Consider that a change of just three or four of the five states mentioned above, involving a minuscule number of the more than 155M total votes cast, would have given Trump the victory in 2020, and you begin to see the depth of the problem. I think it is fair to say that the Zuckerberg’s $400M (along with additional sums contributed by other billionaires, not to mention the suppression of the New York Post’s reporting on the Hunter Biden laptop scandal by Zuckerberg’s Facebook and other Big Tech social media platforms) very likely altered the outcome of the 2020 Presidential election!

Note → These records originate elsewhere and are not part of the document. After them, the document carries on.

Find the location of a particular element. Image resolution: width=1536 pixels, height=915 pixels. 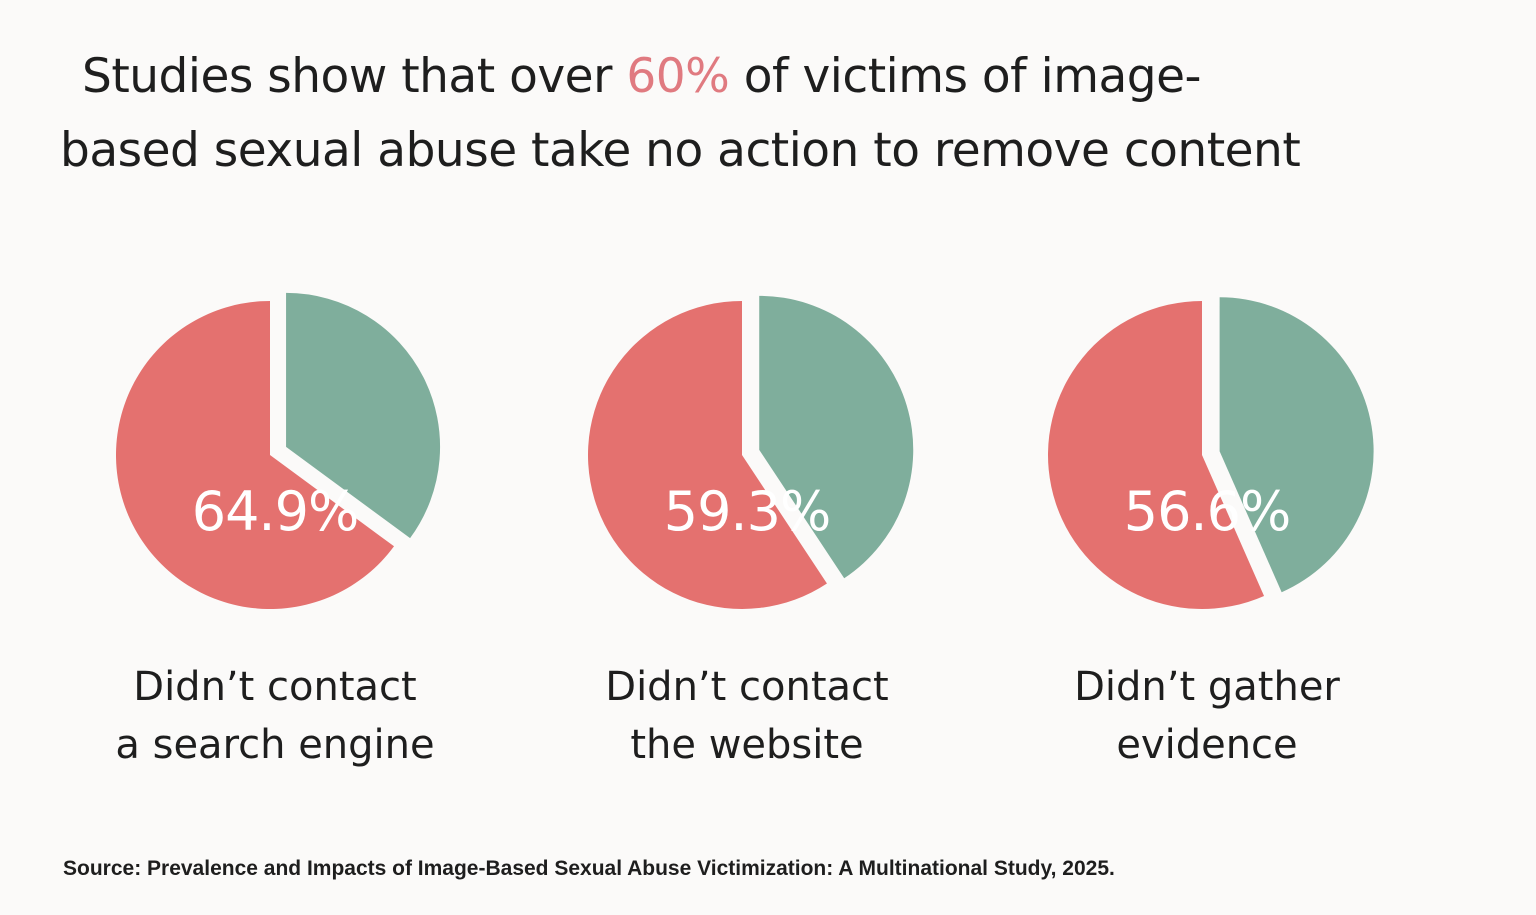

title-highlight-percent: 60% is located at coordinates (678, 76).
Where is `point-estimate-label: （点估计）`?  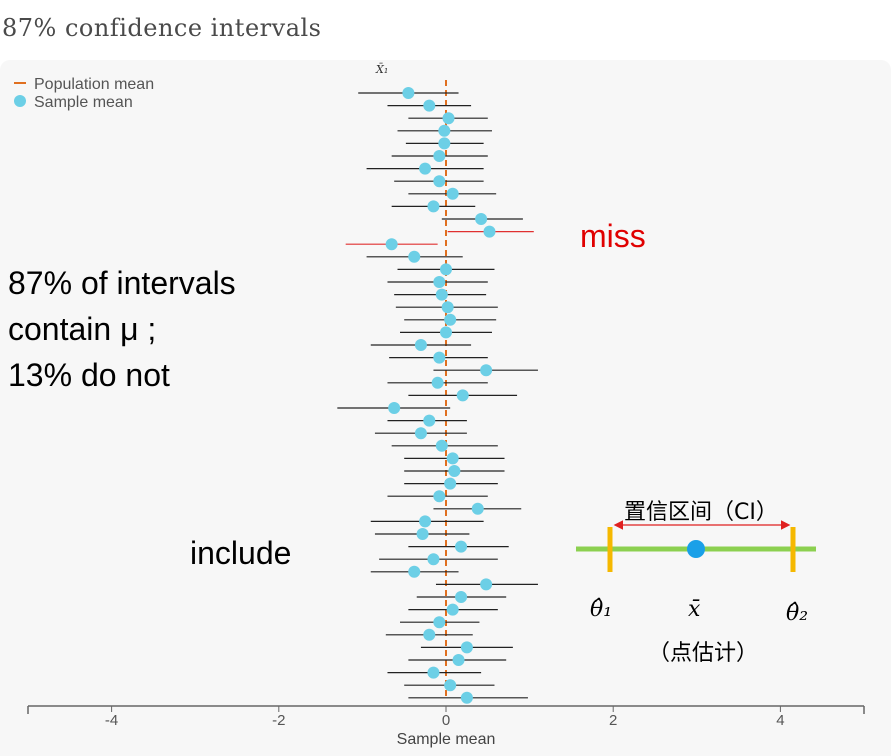 point-estimate-label: （点估计） is located at coordinates (704, 654).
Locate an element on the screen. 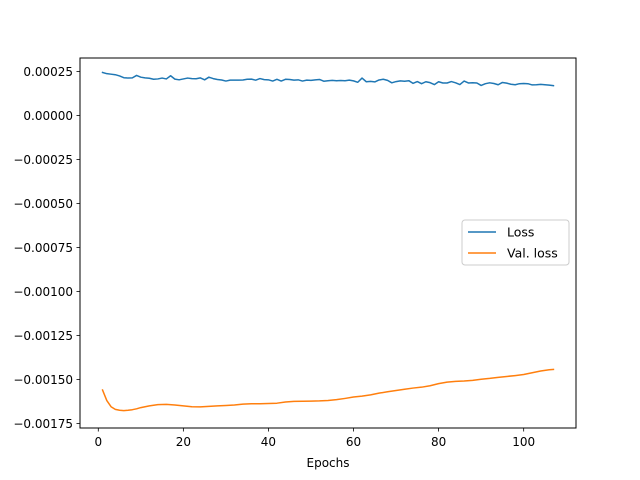 The width and height of the screenshot is (640, 480). x-tick-label: 60 is located at coordinates (354, 442).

And think what a difference that wayward result has made to our country these last fifteen months: The out-of-control crime, steeply rising inflation, woke insanity, loss of control of our southern border, loss of basic freedoms, multiple foreign policy failures, and rapidly escalating national bankruptcy – our current national fiasco would not have occurred under a Donald Trump second term.

The threat posed by the continued use of private funding in our public elections is the gravest danger which the American republic faces, bar none. Vladimir Putin, Xi Jinping, Kim Jong-un, and the Ayatollah combined do not threaten our nation as seriously as a loss of confidence in our elections would within a matter of days or weeks. What must we do to avoid this problem in the future?

Unfortunately, nothing can likely be accomplished at the national level with this president and this congress, but there is something we can do right here in Louisiana, right now. And for that we can again thank Rep. Blake Miguez. He has filed a bill (HB811) which prohibits the use of Zuckerbucks in Louisiana elections. The bill has not yet come up in committee, but it soon will, and from start to finish through the entire legislative process, this bill needs our full support.

Nine states have already prohibited the use of Zuckerbucks in their elections. Every Louisiana citizen, regardless of ideological persuasion, who is concerned about this existential danger to our nation, should contact his or her legislator and express support for Rep. Miguez’ HB811. The sooner the better!